Please edit the items starting at the line containing "Share the 全部中韓のせい tweet" and ending at the line containing "This screenshot has height=211, width=247.", replacing "tweet" with "post" and changing nothing else. Give back only those lines, without the pictures.

Entries on where items appear:
** start **
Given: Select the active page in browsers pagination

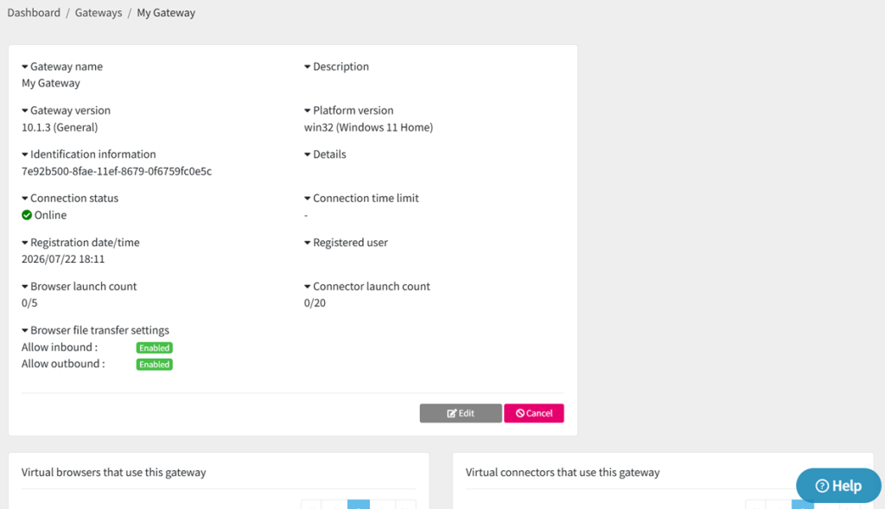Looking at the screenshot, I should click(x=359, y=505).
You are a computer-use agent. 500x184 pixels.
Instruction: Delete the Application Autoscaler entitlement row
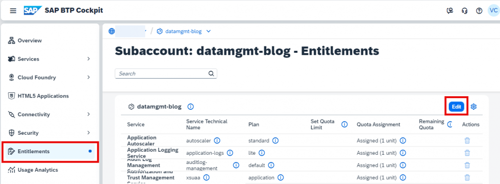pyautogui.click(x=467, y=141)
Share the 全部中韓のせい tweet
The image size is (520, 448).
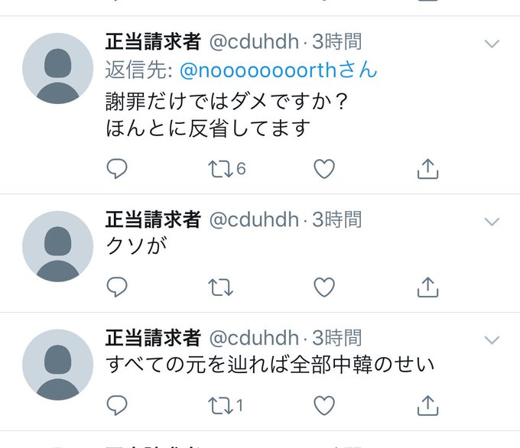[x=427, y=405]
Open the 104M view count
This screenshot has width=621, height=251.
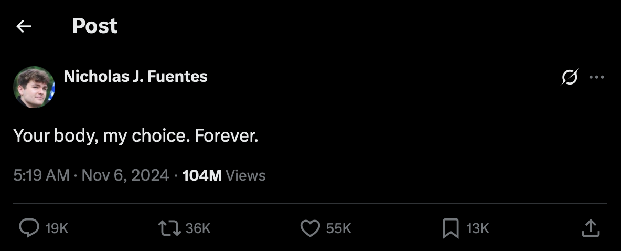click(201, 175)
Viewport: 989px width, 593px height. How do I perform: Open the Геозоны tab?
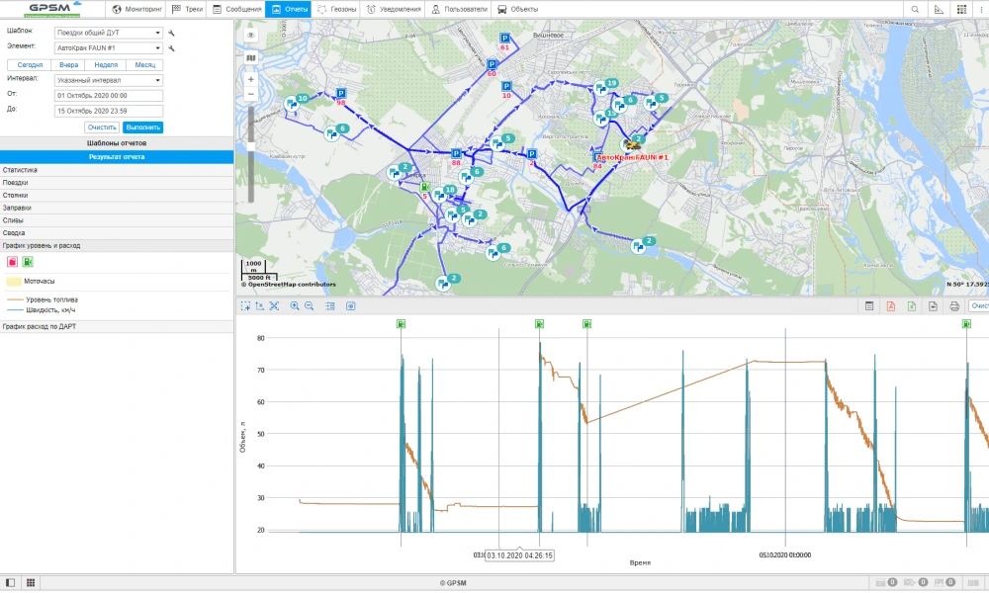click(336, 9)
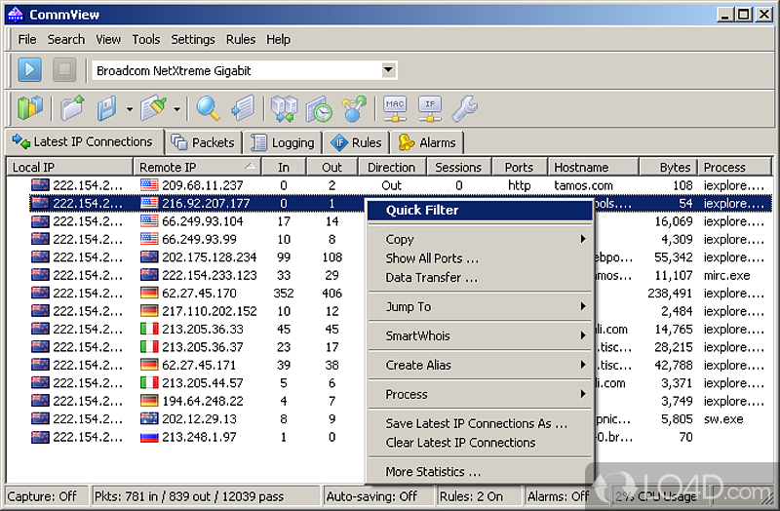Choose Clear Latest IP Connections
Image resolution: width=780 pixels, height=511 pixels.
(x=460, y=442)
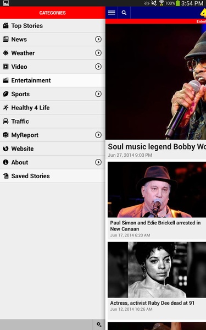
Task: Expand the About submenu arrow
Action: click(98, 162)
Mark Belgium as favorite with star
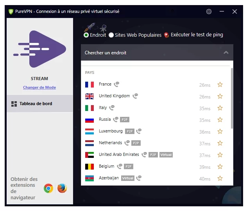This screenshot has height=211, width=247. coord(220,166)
** end **
** start **
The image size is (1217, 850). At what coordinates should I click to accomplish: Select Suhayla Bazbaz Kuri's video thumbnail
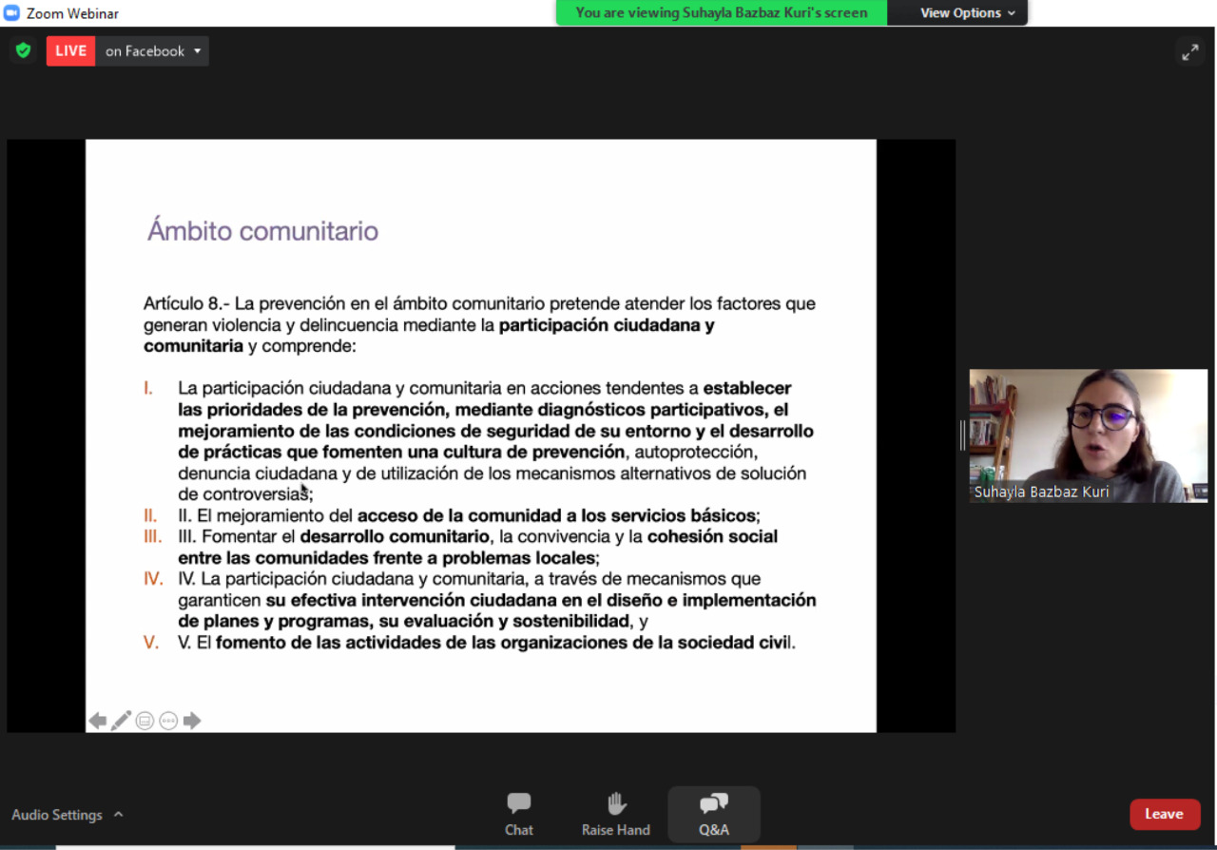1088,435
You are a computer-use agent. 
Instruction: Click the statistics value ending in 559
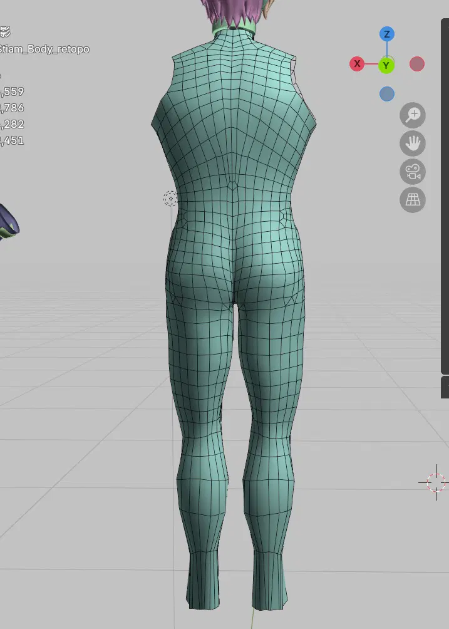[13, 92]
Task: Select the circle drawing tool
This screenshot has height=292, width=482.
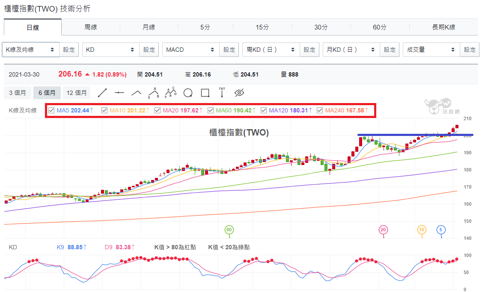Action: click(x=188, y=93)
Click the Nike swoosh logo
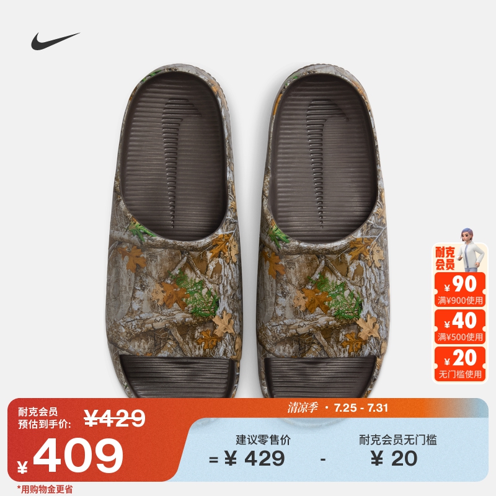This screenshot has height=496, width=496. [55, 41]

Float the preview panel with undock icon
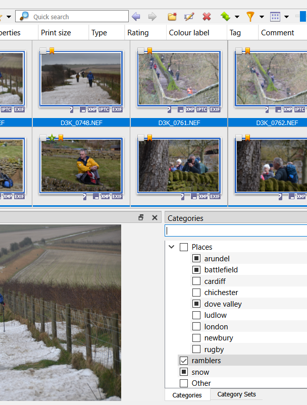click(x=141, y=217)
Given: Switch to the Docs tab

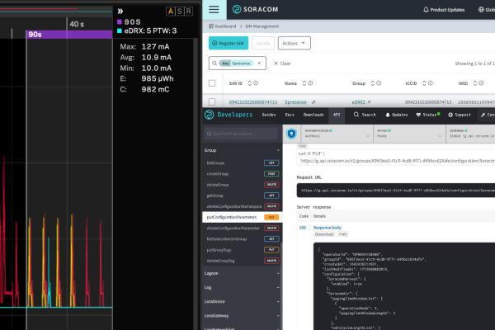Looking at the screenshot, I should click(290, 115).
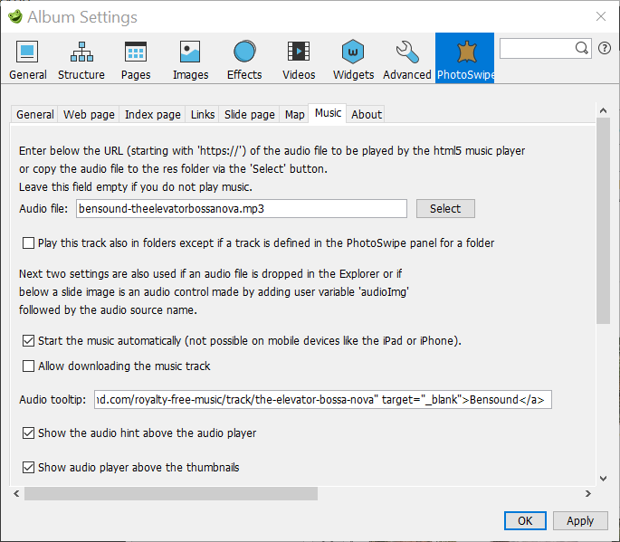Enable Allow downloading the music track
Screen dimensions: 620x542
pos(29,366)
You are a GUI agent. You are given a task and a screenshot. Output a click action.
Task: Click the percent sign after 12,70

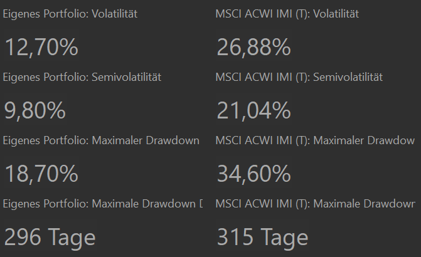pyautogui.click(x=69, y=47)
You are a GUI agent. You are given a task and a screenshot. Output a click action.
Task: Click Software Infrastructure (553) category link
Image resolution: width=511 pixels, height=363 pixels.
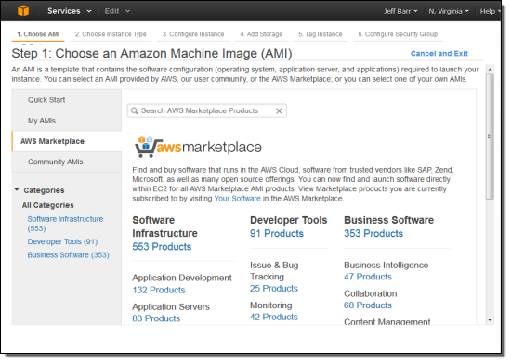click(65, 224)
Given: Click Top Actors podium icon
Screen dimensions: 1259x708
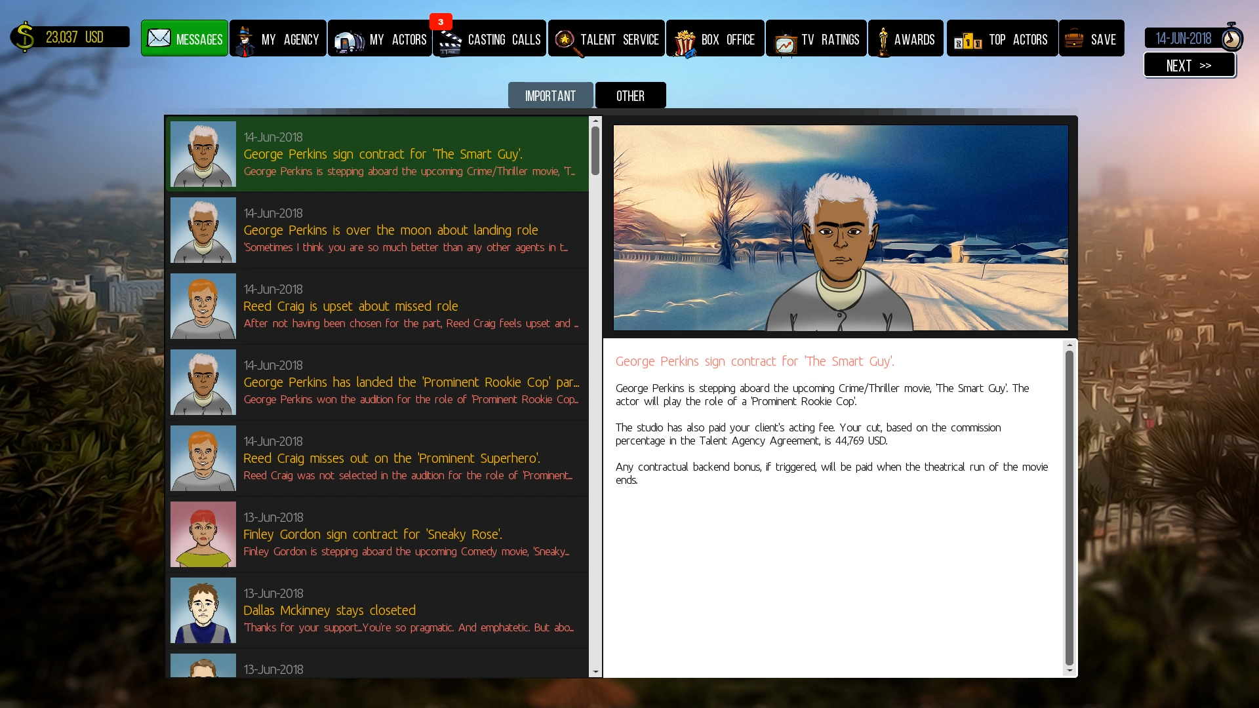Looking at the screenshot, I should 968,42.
** end **
:: THE REPLY ::
Share the 全部中韓のせい post
The image size is (520, 448).
[x=427, y=405]
Open the 104M view count
This screenshot has width=621, height=251.
click(201, 175)
Viewport: 989px width, 593px height. How do I perform: Open the Геозоны tab?
click(336, 9)
Choose Clear Latest IP Connections
Image resolution: width=780 pixels, height=511 pixels.
(x=460, y=442)
Task: Expand the About submenu arrow
Action: click(98, 162)
Mark Belgium as favorite with star
This screenshot has height=211, width=247. coord(220,166)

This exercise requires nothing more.